Wednesday, August 3, 2011

My Birthday and Disneyland

So all I can say is that my wonderful husband spoiled me on my Birthday.  Not only did he get me the pressure caner I have been wanting but he also got me a Brother serger.  Now if I can only get someone to teach me how to use them.  Well I have found some great tutorials for the serger (feeling more and more comfortable with it the more I use it), I'm a little hesitant to just try out the caner.  If I do something wrong it could blow up, scary.  So if I could get someone to actually teach me I would be more comfortable.  Then the older girls decorated my Suburban for me and also paid (with their own money) for 5 of the crafts for me so I can do Super Saturday.  #1 even made me some bath scrub, she is so thoughtful, oh and she is the only one who did her chores so I didn't have to.  Thanks sis for being you and your big heart.

So #4 has been in school for a week and a half and is doing great.  Her sister on the other hand had a tough day yesterday.  #5 came up to me crying, I asked her why she was crying and she said she missed #4.  She asked if we could go pick her up so she could see her.  Could she be any sweeter?  I had to explain that she was at school but at 3 I pretty sure it went in one ear and out the other.  So I offered her a snack and all was good in her little world.

#6 woke up yesterday with a big red spot on her right eye.  I have no idea what happened and she's not complaining about and its in the white area of the eye.  So we are just going to keep an eye on it and hope it goes away.  Only thing is that it looks like it might be getting a little bigger today, I will look again tomorrow and if its even bigger then we will take her in to get it looked at.  She's a little trooper, you have to be when you are the baby of 6 girls.
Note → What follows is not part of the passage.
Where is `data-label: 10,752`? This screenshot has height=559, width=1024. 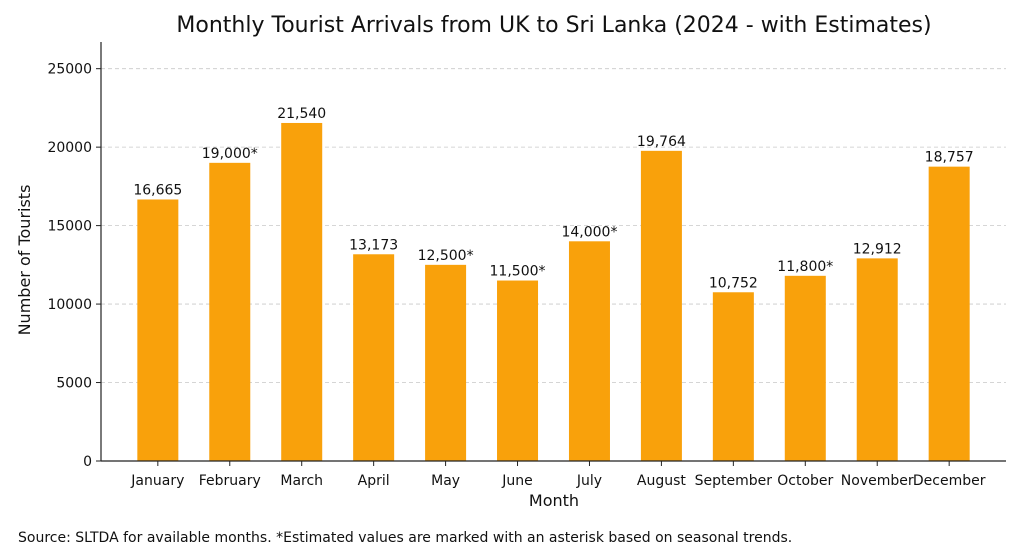 data-label: 10,752 is located at coordinates (734, 283).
We are looking into going to Disneyland in October before our passes expire.  Just the thought of a trip gets me excited, then I start looking for a place to stay and the anxiety sets in.  With a family of eight we need two rooms so it gets expensive and then the excitement lessens.  I start the wonder if we should spend the money on Disneyland (my favorite place in the world, I'm obsessed) because how the cost of living has gotten crazy expensive.  I start thinking of all the things we could do with the money, then start thinking maybe we shouldn't go and next thing I know I'm depressed because I want to go so bad.  This adult thing really stinks sometimes.  We did go to DL in April (only 1 full day and 1 half day) but that's because the girls had a cheer competition, we were only a few blocks away and we already had passes.  The girls are not in cheer any more because it was expensive and hubby was working 5 - 6 12hr shifts a week (he didn't get to spend time with us) to pay for it as well as everything else.  We decided we wanted him home more which meant we couldn't afford the tuition.  It was hard not letting them try out again but the family is more important, I love having him home and I wouldn't change that for the world.  We also told them we could do more if we didn't have to pay for cheer.  But summer is now over and looking back they really didn't get to do much this summer.  We didn't take a vacation, didn't do much of anything but go to my moms to swim.  The older three did get to go to Job's Grand Session, four days at a hotel, it was a great time.  Then the 2 oldest did girls camp with church.  The youngest three didn't get to go do much so I feel like they deserve a family trip.  Not to mention #5 keeps asking if we can go see Mickey, Minnie, Goofy, and Donald Duck tomorrow (doesn't understand it 6hrs away).  Now that I have gone off on a tangent let me get back to the trip.  We are in the process of  making reservations and planning it out but I would be lying to myself if I didn't admit I'm hesitant to spend that much money.  Ugh, I love Disneyland at Halloween time and it's become a tridition for us to go, I'm torn on what to do.